For communities in Chicago, the raids left a visible mark. In South Shore, Pullman, Roseland, Little Village, Cicero, Lakeview, Lincoln Park and East Side, residents reported seeing unmarked vehicles and teams of armed officers outside homes and businesses as Operation Midway Blitz unfolded. The involvement of multiple federal agencies — ICE, U.S. Border Patrol, the FBI, ATF and other DHS units — gave the operation a sweeping presence that alarmed many families, including those with mixed immigration status who feared any knock at the door could mean separation.

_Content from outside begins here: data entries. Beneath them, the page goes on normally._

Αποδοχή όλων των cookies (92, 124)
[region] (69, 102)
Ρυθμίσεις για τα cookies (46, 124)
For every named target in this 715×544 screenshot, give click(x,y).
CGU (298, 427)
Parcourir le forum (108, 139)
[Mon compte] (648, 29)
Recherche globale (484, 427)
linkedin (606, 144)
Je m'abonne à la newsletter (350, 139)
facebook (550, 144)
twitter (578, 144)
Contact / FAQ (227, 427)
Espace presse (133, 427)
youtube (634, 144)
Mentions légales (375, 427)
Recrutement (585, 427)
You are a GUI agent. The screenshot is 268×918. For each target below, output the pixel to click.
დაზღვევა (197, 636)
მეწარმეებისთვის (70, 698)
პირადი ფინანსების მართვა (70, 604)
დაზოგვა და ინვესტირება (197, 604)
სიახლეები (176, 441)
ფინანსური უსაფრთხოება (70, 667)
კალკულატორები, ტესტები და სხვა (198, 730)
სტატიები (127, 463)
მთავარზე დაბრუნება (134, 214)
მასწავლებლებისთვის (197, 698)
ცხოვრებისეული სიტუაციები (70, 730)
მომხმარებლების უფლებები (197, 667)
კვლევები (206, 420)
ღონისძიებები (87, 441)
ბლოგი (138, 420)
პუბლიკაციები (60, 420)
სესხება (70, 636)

Community groups say the judge’s decision to curb the operation and order mass releases has brought some relief, but also highlighted how easily even U.S. citizens and legal residents can be caught up in broad‑brush enforcement drives. The mistaken detention of a local police officer with valid work authorization, and of several staff members from Alderman Michael Rodriguez’s office, underscored how quickly checks can go wrong when officers rely on hurried judgments in the field.

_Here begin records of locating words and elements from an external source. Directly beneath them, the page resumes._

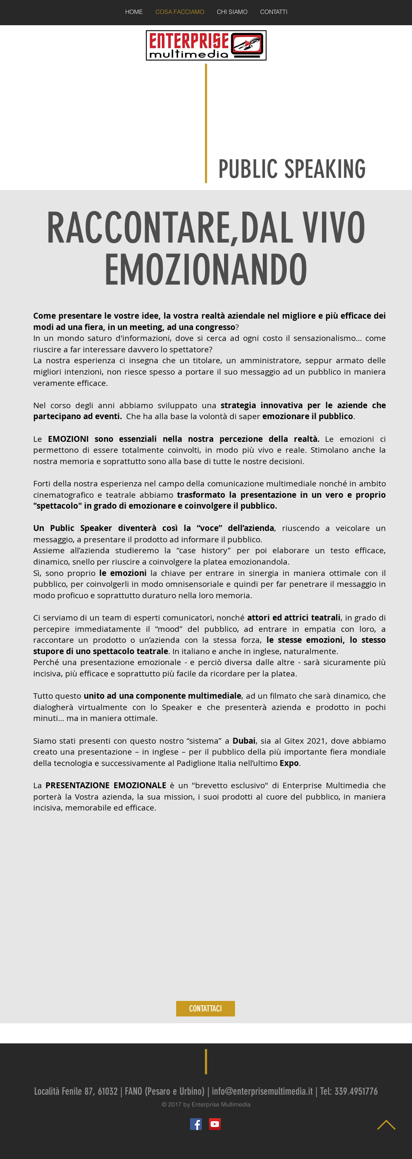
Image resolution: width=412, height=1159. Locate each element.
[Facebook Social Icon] (196, 1124)
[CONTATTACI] (205, 1008)
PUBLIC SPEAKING (292, 169)
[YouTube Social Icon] (215, 1124)
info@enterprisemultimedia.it (262, 1091)
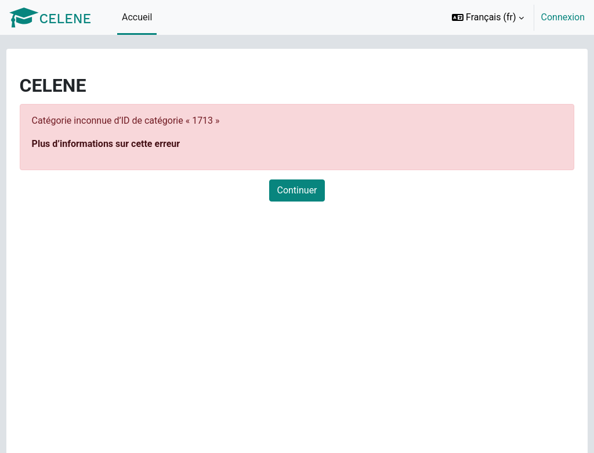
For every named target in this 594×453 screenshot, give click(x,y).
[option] (514, 17)
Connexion (563, 17)
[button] (487, 17)
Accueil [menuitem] (137, 17)
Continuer (297, 190)
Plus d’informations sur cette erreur (127, 143)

Legal analysts note that the ruling may become a reference point for future challenges to aggressive immigration operations in other cities. By tying the government’s behavior to constitutional protections and to the specific terms of the Castañon Nava consent decree, Judge Jeffrey Cummings has set out a clear warning that large‑scale sweeps like Operation Midway Blitz cannot sidestep long‑standing limits on arrests. The requirement that ICE repay bonds and lift conditions of release adds a financial consequence that could shape how similar operations are planned and executed.

The case also throws a spotlight on the role of consent decrees in policing immigration enforcement. While the Castañon Nava consent decree was designed to constrain misconduct and protect civil rights, advocates argued that Operation Midway Blitz showed how quickly those protections can erode without close oversight. The judge’s order for monthly reports on warrantless arrests and for comprehensive lists of everyone detained since June is an attempt to rebuild that oversight in real time.

For now, families are focused on immediate steps: arranging rides from detention centers, reconnecting children with parents, and figuring out what comes next for people who will now fight their immigration cases from outside custody. Many will still face removal proceedings in immigration court, but they will do so without being locked up, with ankle monitors or check‑ins replacing bars and cells.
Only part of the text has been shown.